#### WHAT YOU WILL DO
Your answer should be the number of lines in the listing that hold the string "computer", with no other words.
======== SUPPLIED INFORMATION ========
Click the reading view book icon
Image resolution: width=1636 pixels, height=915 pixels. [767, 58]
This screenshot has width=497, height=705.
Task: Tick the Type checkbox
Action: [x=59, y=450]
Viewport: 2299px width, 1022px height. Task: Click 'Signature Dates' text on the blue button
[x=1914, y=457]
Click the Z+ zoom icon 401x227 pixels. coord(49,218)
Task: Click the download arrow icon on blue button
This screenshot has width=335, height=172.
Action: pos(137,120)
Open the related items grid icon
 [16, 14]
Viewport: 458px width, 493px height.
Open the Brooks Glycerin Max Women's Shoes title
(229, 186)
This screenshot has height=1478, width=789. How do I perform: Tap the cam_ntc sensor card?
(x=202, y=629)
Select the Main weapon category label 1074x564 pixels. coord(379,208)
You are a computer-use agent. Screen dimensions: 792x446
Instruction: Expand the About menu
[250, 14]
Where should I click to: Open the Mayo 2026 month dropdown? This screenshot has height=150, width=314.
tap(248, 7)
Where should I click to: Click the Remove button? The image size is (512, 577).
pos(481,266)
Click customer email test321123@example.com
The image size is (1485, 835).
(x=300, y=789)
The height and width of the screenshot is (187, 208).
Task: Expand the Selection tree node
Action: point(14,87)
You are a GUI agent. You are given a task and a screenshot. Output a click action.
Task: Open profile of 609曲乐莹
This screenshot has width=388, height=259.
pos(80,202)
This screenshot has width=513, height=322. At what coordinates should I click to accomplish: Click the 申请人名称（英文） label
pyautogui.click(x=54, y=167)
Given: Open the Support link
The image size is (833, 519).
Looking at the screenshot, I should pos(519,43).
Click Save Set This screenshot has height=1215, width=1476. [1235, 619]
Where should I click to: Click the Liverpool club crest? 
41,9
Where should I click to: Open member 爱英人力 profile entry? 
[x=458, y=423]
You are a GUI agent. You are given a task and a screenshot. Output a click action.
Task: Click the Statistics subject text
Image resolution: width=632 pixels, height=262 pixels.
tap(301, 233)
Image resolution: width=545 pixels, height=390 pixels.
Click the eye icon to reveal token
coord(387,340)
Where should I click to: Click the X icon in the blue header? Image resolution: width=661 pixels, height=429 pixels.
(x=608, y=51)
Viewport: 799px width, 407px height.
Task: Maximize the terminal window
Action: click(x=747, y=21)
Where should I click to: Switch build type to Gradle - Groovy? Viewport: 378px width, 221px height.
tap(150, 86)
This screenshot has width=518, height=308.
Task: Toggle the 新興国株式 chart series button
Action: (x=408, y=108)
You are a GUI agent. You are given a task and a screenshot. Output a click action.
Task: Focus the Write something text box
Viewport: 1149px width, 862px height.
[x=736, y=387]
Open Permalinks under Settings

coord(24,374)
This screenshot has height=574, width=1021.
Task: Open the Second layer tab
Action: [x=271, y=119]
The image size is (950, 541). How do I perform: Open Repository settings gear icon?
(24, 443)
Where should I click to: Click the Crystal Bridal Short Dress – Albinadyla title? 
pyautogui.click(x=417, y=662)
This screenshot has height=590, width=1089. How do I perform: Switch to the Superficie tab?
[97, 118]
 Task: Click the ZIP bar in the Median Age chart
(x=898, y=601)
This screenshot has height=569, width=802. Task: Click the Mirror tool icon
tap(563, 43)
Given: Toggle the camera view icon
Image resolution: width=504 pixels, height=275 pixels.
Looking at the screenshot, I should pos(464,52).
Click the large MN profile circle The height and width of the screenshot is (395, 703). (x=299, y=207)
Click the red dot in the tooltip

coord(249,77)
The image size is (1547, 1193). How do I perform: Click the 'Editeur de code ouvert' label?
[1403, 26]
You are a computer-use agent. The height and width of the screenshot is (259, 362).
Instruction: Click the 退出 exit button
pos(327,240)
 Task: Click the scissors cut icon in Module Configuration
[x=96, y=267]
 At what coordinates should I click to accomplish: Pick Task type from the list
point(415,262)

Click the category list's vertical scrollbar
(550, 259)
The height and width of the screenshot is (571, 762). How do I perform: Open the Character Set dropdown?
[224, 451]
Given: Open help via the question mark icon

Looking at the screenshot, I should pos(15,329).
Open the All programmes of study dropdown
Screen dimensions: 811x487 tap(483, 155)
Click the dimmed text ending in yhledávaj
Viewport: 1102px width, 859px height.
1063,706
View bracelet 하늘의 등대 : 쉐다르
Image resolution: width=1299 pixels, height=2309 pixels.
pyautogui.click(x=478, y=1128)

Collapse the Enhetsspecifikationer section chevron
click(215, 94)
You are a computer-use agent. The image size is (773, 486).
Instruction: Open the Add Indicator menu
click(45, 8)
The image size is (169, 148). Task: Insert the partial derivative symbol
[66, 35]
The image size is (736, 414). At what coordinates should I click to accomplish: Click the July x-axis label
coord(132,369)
========
#### YOUR SOLUTION
3